Que simbolismo tem o título 'Neblina'?

A neblina encobre, turva a visão e torna difícil distinguir o que está diante de nós, por vezes durante décadas. É também o ambiente que envolve a família deste romance, refletindo muitas famílias portuguesas. Na neblina, nada é claro; as memórias confundem-se com factos, a verdade não se revela inteira e pode estar repartida por diferentes perspetivas. Só quando a neblina se dissipa é que se percebe o peso do trauma escondido.

Que desafios enfrentou ao escrever um romance sobre um tema tão doloroso?

O maior desafio foi equilibrar a necessidade de verdade com a responsabilidade de não explorar a dor. Sempre tive consciência de que 'Neblina' podia incomodar, mas nunca quis recorrer a dramatizações estereotipadas ou a descrições gráficas. A meu ver, esta história pedia outro registo: referências a memórias sensoriais, texturas e odores, em vez de imagens explícitas. Durante o processo de escrita, tive o cuidado de não incluir determinados termos ou palavras, mantendo-me distante de algo que pudesse suscitar a curiosidade mórbida de potenciais leitores.

A mensagem que pretendo transmitir é de otimismo: o trauma deixa marcas profundas, sim, mas não precisa de definir toda a vida. É possível viver livre do trauma

O que foi mais desafiante: retratar as vítimas, os agressores ou o ambiente onde este tipo de crimes acontece?

O mais desafiante foi explorar o contexto em que tudo acontece: quem é vítima, mas também quem observa ou sabe dos crimes. Esse observador será uma outra forma de vítima ou conivente com os crimes? Quis explorar o silêncio que está presente nesta família, que se senta à mesa com eles e ocupa lugar, sem pedir, e sabendo que incomoda.

Qual a mensagem mais importante que espera que os leitores retirem de 'Neblina'?

Apesar de poder ser uma leitura dura, quem o leu diz que é intensa, mas também necessária e apreciada. Gostava que os leitores pudessem espreitar uma brecha de um universo ainda preso a ideias erradas, mitos e crenças. A mensagem que pretendo transmitir é de otimismo: o trauma deixa marcas profundas, sim, mas não precisa de definir toda a vida. É possível viver livre do trauma.

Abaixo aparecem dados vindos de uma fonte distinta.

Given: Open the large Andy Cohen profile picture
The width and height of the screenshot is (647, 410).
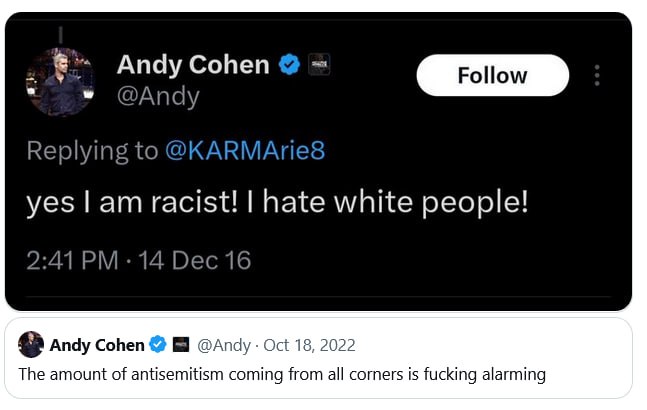Looking at the screenshot, I should tap(65, 82).
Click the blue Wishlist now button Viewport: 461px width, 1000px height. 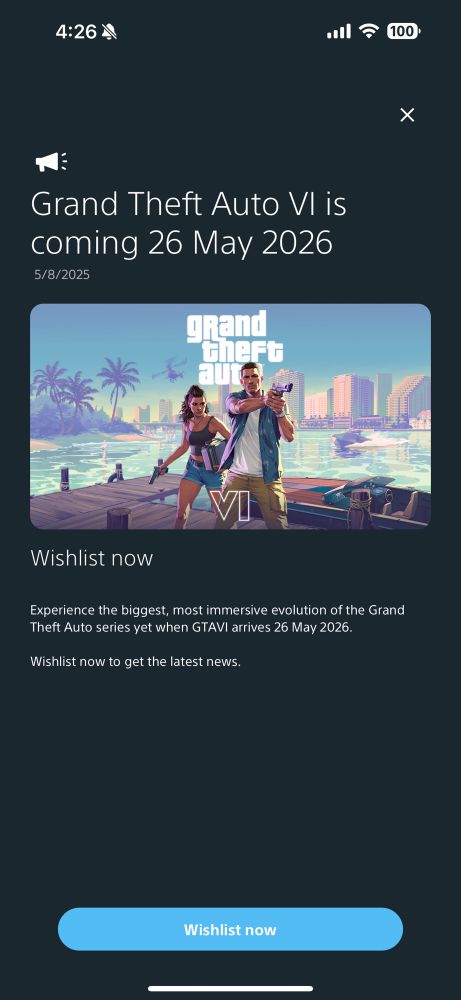[x=230, y=929]
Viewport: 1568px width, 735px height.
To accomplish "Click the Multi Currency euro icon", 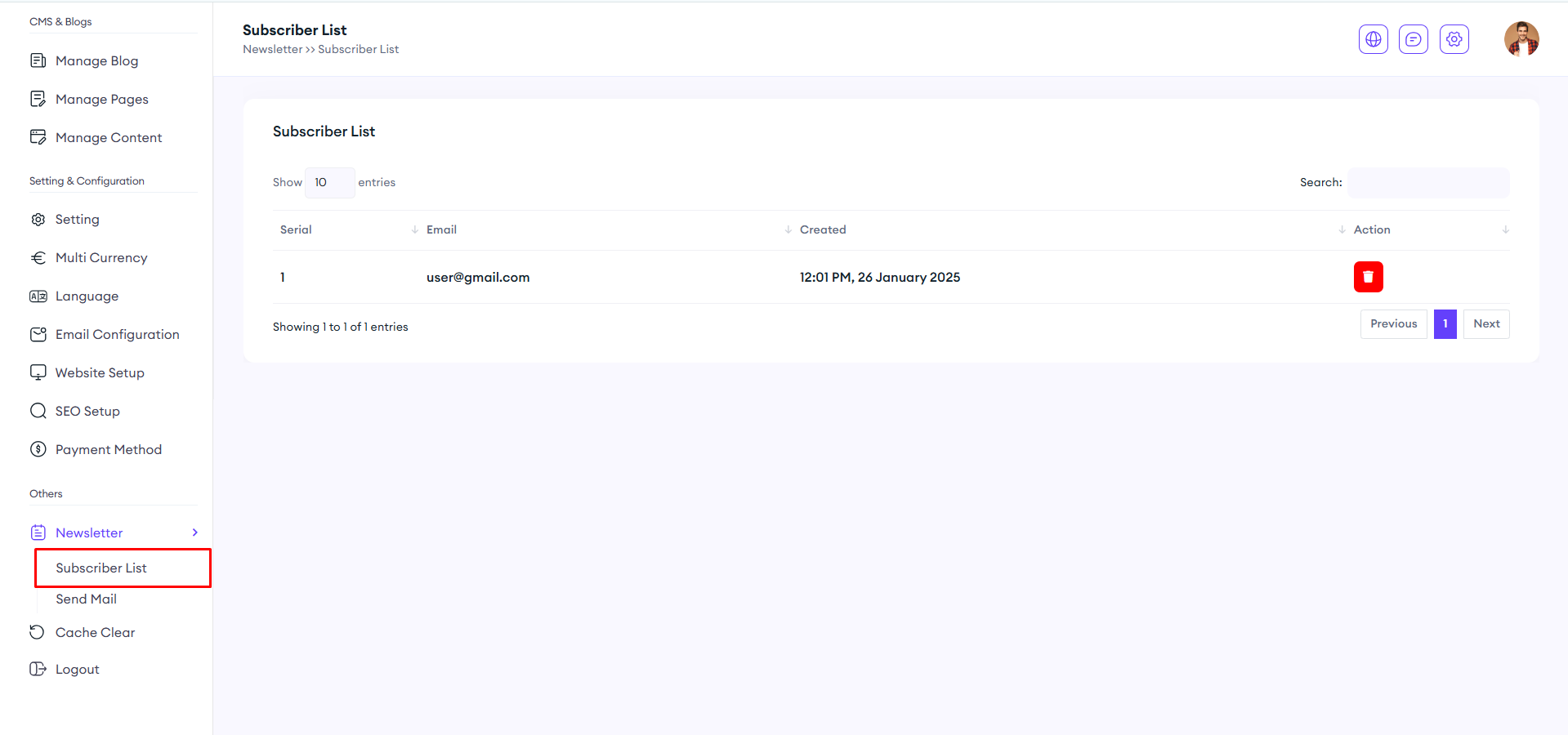I will pyautogui.click(x=38, y=258).
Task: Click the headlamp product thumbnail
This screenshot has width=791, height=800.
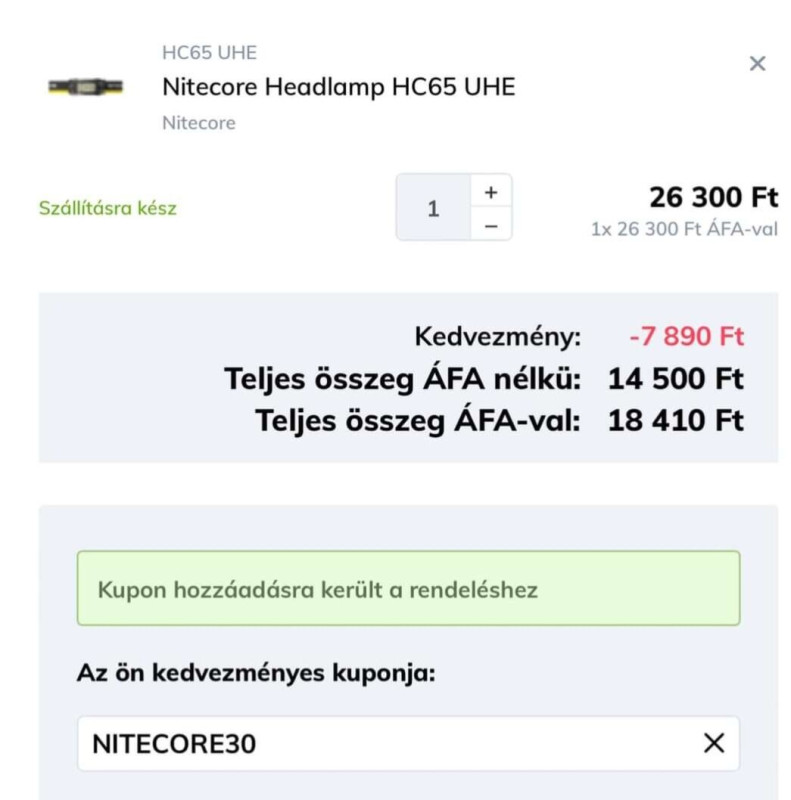Action: click(85, 87)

Foquei-me essencialmente nas emoções e nos sentimentos que os sobreviventes de abuso sexual experienciam

Como é que o seu caso pessoal e o seu trabalho na 'Quebrar o Silêncio' se entrelaçam com 'Neblina'?

Como disse antes, o abuso sexual não foi o ponto de partida, mas sim o tema para explorar as dinâmicas familiares. Claro que não ignorei a minha própria história nem as de tantos homens que procuram ajuda na 'Quebrar o Silêncio', mas não me foquei em acontecimentos concretos. Foquei-me essencialmente nas emoções e nos sentimentos que os sobreviventes de abuso sexual experienciam. A viagem interna, as emoções que nos acompanham durante o processo de superação do trauma.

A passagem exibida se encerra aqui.